*What is expected*
Every line with the string "input" in it belongs in your answer, so copy them all from the data.

[Stored data entries]

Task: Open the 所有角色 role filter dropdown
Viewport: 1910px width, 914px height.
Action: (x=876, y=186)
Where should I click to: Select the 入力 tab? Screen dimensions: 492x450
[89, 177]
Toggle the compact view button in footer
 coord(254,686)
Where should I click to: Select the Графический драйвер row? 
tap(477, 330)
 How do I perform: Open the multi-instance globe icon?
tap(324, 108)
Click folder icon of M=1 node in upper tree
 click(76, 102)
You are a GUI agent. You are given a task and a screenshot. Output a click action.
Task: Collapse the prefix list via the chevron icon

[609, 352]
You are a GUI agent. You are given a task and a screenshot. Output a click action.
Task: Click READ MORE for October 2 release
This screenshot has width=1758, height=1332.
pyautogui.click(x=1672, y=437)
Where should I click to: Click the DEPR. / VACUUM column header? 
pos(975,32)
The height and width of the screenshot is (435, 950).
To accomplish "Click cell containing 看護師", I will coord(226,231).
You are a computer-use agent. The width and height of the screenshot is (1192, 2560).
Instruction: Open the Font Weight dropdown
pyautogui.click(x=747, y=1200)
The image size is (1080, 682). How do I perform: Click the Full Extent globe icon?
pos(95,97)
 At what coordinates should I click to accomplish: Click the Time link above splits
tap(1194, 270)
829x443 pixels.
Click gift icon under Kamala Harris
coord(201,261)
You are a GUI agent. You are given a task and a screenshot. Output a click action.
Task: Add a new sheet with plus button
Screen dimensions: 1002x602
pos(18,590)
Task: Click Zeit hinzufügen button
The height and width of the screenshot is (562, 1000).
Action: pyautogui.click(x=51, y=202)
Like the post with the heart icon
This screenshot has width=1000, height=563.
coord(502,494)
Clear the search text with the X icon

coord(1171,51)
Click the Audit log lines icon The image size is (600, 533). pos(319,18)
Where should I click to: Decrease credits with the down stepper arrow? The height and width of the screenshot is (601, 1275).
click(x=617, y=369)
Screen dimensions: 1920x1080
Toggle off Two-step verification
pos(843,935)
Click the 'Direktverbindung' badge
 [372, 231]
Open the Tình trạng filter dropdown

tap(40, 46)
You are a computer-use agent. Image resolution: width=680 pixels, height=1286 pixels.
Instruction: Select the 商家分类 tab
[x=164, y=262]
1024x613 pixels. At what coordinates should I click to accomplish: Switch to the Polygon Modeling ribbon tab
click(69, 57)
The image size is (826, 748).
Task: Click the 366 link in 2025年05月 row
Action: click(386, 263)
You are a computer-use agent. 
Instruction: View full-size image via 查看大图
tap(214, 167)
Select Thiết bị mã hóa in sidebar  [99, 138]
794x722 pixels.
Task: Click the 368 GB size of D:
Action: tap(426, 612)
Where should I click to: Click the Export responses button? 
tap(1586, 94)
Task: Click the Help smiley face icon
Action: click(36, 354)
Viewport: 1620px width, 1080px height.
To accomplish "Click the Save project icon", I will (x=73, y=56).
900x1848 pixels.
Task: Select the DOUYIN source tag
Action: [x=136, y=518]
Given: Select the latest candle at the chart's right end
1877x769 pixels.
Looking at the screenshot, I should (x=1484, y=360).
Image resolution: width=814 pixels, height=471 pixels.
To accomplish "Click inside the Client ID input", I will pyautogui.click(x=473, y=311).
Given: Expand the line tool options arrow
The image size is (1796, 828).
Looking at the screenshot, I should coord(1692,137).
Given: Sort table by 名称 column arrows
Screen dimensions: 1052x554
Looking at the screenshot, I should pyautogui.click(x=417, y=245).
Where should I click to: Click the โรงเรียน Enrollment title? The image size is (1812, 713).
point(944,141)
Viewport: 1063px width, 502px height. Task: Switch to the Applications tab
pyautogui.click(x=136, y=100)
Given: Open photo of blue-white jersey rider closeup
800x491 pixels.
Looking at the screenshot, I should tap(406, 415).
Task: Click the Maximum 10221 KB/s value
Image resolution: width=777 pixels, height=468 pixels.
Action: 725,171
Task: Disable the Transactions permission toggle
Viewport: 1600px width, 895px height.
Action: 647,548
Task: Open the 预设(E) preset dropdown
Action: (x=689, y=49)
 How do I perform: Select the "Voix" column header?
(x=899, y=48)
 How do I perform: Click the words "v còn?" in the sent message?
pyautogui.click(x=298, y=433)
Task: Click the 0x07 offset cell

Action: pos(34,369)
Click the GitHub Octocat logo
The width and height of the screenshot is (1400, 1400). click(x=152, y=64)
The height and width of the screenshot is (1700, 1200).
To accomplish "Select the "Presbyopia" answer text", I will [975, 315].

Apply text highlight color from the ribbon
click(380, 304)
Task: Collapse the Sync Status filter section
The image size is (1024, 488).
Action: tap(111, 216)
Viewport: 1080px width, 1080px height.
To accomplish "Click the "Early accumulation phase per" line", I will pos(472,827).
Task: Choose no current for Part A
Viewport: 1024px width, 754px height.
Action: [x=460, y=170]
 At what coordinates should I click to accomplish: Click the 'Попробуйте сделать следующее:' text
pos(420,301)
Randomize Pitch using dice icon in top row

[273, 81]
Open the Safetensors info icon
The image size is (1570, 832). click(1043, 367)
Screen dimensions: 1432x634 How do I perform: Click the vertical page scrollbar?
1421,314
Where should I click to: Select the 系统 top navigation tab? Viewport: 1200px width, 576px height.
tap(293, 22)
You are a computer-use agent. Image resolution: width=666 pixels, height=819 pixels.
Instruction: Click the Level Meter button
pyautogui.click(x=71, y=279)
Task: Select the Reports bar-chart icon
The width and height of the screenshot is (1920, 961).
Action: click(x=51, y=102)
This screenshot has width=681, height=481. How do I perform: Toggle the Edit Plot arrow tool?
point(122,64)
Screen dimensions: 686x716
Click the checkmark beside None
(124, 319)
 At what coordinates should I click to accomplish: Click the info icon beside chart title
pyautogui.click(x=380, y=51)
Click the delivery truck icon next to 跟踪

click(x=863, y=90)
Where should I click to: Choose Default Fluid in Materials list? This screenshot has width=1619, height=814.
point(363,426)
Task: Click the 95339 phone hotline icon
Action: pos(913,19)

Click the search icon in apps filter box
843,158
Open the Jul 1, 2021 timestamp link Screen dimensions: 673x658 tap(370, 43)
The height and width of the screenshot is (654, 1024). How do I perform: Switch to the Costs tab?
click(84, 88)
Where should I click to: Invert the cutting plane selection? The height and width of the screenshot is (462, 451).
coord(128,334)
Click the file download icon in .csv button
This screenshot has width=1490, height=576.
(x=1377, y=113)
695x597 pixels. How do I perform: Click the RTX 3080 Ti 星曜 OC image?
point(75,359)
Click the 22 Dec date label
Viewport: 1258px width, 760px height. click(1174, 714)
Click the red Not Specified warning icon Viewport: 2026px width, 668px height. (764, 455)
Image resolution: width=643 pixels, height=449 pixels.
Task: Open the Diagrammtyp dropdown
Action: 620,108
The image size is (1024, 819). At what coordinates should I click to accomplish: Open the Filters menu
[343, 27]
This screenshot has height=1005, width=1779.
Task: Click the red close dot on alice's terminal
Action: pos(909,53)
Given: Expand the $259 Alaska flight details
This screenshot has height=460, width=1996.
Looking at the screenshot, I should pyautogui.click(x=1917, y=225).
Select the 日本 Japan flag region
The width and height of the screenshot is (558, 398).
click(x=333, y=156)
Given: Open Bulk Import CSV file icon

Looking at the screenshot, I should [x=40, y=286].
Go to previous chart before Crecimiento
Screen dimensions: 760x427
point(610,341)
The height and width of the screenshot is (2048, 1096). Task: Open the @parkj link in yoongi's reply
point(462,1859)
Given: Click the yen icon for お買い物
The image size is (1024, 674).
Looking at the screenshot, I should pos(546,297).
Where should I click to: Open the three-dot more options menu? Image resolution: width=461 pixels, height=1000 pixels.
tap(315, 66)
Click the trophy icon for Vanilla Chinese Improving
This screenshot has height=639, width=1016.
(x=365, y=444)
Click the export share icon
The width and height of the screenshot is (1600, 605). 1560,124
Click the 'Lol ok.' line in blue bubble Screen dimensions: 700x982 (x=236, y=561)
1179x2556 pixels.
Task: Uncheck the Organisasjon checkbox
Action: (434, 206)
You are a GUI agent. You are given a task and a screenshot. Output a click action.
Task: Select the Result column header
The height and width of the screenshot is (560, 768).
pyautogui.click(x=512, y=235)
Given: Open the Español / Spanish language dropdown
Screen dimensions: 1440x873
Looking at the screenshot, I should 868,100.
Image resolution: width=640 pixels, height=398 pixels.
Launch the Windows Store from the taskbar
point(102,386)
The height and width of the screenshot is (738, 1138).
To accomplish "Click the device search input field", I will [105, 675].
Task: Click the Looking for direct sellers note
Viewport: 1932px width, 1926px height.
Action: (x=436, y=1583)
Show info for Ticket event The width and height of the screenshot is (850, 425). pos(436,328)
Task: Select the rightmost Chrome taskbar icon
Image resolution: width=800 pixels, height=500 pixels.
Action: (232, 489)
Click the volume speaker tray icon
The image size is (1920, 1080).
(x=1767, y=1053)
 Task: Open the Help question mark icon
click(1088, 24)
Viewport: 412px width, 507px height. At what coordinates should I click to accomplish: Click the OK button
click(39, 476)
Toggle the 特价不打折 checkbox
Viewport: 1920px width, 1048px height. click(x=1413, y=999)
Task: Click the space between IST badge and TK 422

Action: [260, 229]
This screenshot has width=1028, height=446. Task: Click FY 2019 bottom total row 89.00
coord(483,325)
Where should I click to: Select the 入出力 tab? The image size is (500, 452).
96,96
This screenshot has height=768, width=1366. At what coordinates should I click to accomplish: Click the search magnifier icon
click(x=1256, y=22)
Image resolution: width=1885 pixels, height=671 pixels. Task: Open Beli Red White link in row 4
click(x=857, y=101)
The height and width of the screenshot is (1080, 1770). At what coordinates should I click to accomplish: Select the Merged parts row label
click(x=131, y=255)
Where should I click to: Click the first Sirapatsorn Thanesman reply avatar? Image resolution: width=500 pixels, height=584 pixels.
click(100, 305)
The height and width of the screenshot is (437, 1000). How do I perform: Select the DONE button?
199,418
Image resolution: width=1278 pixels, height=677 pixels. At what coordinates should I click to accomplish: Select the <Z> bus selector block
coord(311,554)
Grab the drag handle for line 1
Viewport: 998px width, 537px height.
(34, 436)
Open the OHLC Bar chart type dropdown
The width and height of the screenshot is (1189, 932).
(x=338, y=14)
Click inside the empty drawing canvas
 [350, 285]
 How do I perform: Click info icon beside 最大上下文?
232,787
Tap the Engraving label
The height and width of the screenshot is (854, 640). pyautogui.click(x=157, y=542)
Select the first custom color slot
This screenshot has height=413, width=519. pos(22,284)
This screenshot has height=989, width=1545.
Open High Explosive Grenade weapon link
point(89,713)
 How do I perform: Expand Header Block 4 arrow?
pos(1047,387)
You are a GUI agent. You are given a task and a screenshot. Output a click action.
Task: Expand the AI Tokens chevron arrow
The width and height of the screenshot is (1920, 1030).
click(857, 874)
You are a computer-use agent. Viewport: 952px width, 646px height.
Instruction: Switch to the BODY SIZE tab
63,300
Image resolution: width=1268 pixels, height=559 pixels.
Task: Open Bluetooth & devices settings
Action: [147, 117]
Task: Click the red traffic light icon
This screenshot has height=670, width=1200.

*Result*
To accomplish "Click inside the Client ID input", I will pyautogui.click(x=473, y=311).
To accomplish "Click the device search input field", I will [105, 675].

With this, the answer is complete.